**Exercise description:**
What you should give back is every line from the one containing "Given: Click the panel.oruss.io address bar" through the last line of the records below, word for word and without pictures.

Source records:
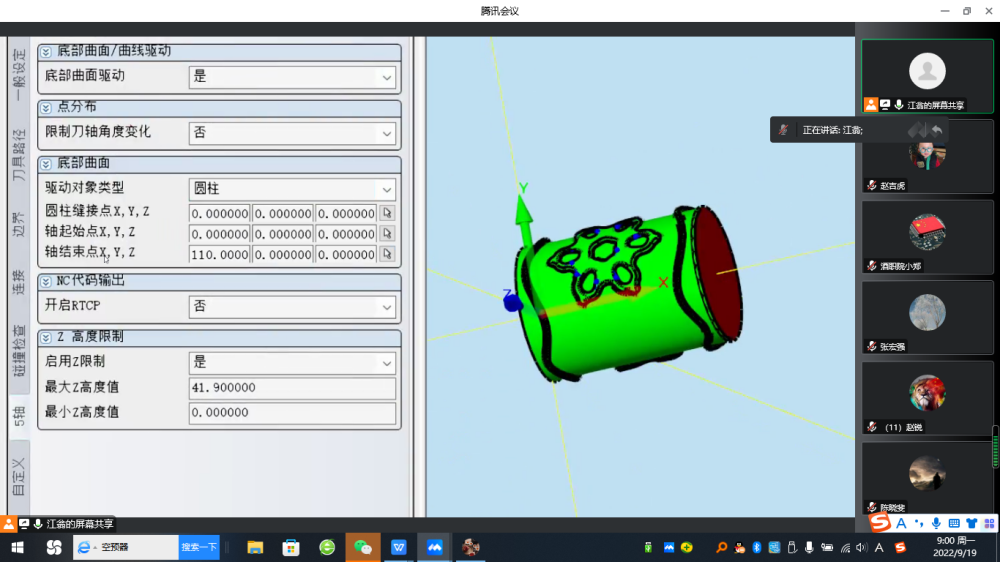Click pick-point icon for 圆柱缝接点 row
The height and width of the screenshot is (562, 1000).
(x=387, y=213)
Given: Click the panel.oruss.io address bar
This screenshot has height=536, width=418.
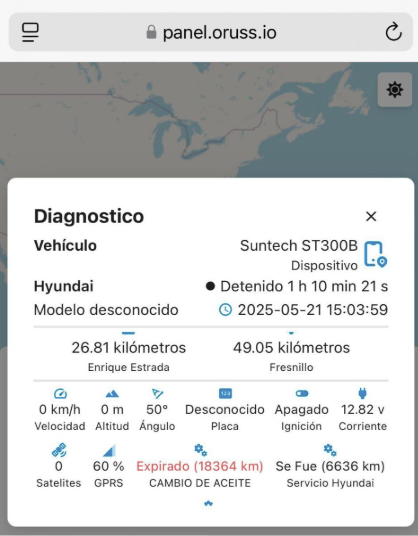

**Result for this task:**
Given: Click the panel.oruss.io address bar
This screenshot has height=536, width=418.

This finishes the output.